WHAT THE TASK REQUIRES.
Repeat every record below exactly as written.

DATA SECTION.
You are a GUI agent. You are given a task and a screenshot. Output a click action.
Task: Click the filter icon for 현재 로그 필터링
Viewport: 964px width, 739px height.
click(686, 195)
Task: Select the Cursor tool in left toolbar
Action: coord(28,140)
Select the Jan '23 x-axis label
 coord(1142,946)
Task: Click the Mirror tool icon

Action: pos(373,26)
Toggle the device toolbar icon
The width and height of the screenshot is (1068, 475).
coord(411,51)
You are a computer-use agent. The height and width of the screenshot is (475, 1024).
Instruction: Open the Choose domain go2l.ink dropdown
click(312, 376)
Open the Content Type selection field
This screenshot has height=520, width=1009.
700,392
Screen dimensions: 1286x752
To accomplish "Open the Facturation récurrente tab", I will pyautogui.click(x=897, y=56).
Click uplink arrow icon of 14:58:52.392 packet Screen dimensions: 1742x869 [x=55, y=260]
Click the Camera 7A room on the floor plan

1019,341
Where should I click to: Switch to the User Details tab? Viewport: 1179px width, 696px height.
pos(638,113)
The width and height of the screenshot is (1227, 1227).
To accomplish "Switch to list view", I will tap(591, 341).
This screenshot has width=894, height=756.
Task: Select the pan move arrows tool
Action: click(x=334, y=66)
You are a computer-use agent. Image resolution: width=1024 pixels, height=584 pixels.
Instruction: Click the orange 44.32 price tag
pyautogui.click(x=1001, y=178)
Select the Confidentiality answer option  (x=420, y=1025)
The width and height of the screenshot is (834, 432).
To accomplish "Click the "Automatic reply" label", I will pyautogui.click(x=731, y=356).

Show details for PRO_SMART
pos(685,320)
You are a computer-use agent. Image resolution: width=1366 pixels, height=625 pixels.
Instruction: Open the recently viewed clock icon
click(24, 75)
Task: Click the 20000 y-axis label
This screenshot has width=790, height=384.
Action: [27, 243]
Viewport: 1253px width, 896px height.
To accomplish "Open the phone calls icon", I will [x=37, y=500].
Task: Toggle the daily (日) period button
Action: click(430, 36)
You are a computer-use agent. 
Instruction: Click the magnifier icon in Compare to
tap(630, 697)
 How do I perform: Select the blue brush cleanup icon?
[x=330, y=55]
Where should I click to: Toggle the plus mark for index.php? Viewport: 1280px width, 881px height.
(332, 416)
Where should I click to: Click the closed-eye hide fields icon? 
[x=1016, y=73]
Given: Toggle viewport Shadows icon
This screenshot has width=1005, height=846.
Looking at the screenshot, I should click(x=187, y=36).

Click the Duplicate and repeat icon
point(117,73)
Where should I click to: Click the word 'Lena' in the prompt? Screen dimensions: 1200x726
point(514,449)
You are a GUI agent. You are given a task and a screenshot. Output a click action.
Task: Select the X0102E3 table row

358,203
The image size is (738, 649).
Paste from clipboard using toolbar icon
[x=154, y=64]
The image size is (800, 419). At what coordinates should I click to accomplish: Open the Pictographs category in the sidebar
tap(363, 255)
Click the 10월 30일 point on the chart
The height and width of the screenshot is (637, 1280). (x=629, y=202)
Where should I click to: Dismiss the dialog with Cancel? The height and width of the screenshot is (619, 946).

TASK SOLUTION.
You are a GUI agent. You are given a task and a screenshot. Output a click action.
Task: Click the filter icon for 현재 로그 필터링
Viewport: 964px width, 739px height.
click(686, 195)
Task: Select the Cursor tool in left toolbar
Action: coord(28,140)
Select the Jan '23 x-axis label
 coord(1142,946)
Task: Click the Mirror tool icon

Action: pos(373,26)
Toggle the device toolbar icon
The width and height of the screenshot is (1068, 475).
coord(411,51)
You are a computer-use agent. The height and width of the screenshot is (475, 1024).
Instruction: Open the Choose domain go2l.ink dropdown
click(312, 376)
Open the Content Type selection field
This screenshot has height=520, width=1009.
700,392
Screen dimensions: 1286x752
To accomplish "Open the Facturation récurrente tab", I will pyautogui.click(x=897, y=56).
Click uplink arrow icon of 14:58:52.392 packet Screen dimensions: 1742x869 [x=55, y=260]
Click the Camera 7A room on the floor plan

1019,341
Where should I click to: Switch to the User Details tab? Viewport: 1179px width, 696px height.
pos(638,113)
The width and height of the screenshot is (1227, 1227).
To accomplish "Switch to list view", I will tap(591, 341).
This screenshot has width=894, height=756.
Task: Select the pan move arrows tool
Action: click(x=334, y=66)
You are a computer-use agent. Image resolution: width=1024 pixels, height=584 pixels.
Instruction: Click the orange 44.32 price tag
pyautogui.click(x=1001, y=178)
Select the Confidentiality answer option  (x=420, y=1025)
The width and height of the screenshot is (834, 432).
To accomplish "Click the "Automatic reply" label", I will pyautogui.click(x=731, y=356).

Show details for PRO_SMART
pos(685,320)
You are a computer-use agent. Image resolution: width=1366 pixels, height=625 pixels.
Instruction: Open the recently viewed clock icon
click(24, 75)
Task: Click the 20000 y-axis label
This screenshot has width=790, height=384.
Action: [27, 243]
Viewport: 1253px width, 896px height.
To accomplish "Open the phone calls icon", I will [x=37, y=500].
Task: Toggle the daily (日) period button
Action: click(430, 36)
You are a computer-use agent. 
Instruction: Click the magnifier icon in Compare to
tap(630, 697)
 How do I perform: Select the blue brush cleanup icon?
[x=330, y=55]
Where should I click to: Toggle the plus mark for index.php? Viewport: 1280px width, 881px height.
(332, 416)
Where should I click to: Click the closed-eye hide fields icon? 
[x=1016, y=73]
Given: Toggle viewport Shadows icon
This screenshot has width=1005, height=846.
Looking at the screenshot, I should click(x=187, y=36).

Click the Duplicate and repeat icon
point(117,73)
Where should I click to: Click the word 'Lena' in the prompt? Screen dimensions: 1200x726
point(514,449)
You are a GUI agent. You are given a task and a screenshot. Output a click action.
Task: Select the X0102E3 table row

358,203
The image size is (738, 649).
Paste from clipboard using toolbar icon
[x=154, y=64]
The image size is (800, 419). At what coordinates should I click to accomplish: Open the Pictographs category in the sidebar
tap(363, 255)
Click the 10월 30일 point on the chart
The height and width of the screenshot is (637, 1280). (x=629, y=202)
Where should I click to: Dismiss the dialog with Cancel? The height and width of the screenshot is (619, 946).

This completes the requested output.